→ EXERCISE
Pick out each line of the material below that contains the string "Expand", with capitalization matching, and copy those lines.

[Start RECORDS PROVIDED]

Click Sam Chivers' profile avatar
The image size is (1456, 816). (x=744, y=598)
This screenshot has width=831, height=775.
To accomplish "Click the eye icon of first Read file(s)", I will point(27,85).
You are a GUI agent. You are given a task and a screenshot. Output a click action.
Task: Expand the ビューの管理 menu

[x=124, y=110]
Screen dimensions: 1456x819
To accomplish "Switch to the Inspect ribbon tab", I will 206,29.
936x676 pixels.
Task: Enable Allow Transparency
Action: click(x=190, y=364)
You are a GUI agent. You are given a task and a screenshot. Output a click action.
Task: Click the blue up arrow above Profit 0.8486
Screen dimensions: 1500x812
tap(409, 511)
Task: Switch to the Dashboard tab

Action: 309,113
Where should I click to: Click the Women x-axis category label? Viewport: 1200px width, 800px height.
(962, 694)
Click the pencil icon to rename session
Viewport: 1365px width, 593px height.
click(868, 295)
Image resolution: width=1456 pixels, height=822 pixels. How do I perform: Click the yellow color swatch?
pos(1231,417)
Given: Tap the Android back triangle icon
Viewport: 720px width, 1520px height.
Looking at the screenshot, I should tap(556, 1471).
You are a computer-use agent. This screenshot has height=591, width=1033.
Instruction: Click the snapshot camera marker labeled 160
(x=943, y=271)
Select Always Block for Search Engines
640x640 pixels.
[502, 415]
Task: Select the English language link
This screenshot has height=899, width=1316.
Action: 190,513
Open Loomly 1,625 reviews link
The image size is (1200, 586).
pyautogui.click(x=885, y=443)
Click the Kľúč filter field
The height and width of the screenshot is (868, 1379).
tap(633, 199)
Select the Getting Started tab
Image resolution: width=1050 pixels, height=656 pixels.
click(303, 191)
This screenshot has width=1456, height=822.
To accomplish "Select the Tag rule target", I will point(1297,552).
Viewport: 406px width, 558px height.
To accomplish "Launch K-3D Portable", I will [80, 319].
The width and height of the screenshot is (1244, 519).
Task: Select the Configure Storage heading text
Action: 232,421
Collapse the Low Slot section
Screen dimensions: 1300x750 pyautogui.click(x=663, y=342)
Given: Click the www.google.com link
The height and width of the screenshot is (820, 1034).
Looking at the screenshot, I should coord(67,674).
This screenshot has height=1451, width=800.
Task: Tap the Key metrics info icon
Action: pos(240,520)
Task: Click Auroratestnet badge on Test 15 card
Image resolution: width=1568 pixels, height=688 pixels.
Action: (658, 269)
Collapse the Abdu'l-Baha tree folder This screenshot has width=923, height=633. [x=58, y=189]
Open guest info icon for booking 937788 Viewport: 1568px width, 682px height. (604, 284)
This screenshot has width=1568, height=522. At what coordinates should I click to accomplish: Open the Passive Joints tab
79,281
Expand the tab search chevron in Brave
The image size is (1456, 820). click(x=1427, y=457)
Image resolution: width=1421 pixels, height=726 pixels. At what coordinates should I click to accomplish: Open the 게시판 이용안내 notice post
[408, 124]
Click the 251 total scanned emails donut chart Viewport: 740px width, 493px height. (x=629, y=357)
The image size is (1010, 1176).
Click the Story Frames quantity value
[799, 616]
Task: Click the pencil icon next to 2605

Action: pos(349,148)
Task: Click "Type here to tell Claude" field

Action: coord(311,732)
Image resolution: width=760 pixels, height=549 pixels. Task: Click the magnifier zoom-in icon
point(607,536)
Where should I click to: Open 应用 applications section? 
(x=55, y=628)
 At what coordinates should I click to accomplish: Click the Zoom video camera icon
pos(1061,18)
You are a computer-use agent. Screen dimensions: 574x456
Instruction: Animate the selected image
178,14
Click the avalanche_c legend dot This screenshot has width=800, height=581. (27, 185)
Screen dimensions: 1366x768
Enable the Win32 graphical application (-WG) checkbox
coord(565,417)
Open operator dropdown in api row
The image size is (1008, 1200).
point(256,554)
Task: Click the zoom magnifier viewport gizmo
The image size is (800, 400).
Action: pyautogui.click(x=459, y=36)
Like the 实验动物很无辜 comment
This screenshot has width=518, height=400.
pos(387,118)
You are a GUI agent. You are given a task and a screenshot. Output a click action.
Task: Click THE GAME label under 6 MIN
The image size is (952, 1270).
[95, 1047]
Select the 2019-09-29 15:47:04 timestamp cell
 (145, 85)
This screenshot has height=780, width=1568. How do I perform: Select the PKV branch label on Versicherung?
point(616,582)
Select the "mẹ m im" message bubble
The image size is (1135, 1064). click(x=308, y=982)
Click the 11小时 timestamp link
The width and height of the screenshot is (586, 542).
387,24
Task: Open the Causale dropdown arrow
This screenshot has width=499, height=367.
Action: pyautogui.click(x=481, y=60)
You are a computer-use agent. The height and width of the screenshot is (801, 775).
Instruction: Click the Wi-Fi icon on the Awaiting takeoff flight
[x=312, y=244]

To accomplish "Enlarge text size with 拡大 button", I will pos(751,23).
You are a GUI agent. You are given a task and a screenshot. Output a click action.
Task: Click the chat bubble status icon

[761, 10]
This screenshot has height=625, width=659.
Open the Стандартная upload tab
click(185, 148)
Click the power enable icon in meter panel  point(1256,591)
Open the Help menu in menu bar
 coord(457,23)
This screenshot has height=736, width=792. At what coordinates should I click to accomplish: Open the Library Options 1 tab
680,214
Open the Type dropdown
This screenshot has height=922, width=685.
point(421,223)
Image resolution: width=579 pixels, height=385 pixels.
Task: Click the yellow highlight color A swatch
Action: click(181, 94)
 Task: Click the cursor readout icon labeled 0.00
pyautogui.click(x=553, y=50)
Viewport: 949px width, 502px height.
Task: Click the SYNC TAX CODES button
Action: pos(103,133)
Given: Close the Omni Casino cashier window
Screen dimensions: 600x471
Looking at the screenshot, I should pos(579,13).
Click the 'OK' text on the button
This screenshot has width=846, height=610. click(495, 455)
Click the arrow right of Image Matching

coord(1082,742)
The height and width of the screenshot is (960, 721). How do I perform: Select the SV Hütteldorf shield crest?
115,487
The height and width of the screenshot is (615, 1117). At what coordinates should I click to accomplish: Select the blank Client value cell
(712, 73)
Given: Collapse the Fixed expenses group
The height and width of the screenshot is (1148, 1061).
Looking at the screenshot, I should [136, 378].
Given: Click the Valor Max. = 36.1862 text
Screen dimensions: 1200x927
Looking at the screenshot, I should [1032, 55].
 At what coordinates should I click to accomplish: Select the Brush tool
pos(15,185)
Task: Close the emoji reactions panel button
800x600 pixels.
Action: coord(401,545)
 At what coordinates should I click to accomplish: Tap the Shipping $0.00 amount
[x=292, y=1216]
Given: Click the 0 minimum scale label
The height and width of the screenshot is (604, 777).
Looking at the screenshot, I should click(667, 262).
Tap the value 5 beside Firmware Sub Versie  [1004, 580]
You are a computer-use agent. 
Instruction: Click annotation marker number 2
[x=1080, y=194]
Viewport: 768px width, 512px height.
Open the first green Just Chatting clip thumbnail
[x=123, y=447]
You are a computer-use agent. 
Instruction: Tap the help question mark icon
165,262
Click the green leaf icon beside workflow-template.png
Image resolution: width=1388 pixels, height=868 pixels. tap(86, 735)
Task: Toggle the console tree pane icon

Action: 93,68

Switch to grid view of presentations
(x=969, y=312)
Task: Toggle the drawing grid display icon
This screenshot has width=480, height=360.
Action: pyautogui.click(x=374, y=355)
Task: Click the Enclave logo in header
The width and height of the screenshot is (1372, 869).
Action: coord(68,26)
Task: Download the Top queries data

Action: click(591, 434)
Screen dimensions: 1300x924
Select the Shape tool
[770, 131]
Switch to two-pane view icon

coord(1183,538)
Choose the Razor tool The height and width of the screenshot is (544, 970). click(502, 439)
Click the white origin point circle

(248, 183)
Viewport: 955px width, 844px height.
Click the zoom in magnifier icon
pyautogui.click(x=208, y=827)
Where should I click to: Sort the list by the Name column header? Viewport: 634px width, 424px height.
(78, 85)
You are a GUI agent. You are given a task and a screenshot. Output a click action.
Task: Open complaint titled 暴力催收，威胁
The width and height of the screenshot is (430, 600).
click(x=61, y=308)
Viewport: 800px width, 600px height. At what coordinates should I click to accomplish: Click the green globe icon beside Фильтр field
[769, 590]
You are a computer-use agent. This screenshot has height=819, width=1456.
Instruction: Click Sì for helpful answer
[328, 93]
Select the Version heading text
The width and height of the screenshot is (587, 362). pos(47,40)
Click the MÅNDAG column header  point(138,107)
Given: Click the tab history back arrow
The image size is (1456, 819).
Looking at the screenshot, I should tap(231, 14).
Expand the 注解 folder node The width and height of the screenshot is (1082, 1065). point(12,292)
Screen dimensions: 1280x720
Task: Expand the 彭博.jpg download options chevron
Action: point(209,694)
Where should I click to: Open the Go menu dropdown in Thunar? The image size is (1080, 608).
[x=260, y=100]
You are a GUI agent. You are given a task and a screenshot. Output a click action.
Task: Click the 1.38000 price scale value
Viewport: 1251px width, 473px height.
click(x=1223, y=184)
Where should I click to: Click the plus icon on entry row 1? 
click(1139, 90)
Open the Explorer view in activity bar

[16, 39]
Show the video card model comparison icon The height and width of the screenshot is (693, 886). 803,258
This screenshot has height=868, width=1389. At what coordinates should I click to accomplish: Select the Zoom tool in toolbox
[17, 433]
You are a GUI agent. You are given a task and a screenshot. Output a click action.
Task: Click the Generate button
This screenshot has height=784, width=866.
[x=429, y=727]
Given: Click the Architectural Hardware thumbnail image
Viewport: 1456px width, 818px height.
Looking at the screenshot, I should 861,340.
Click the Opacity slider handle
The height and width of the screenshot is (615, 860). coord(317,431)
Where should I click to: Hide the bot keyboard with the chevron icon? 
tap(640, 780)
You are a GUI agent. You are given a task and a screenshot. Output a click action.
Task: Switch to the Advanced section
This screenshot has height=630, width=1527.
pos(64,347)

[End RECORDS PROVIDED]

→ CORRECT ANSWER
Task: Expand the ビューの管理 menu
Expand the tab search chevron in Brave
Expand the 注解 folder node The width and height of the screenshot is (1082, 1065). point(12,292)
Task: Expand the 彭博.jpg download options chevron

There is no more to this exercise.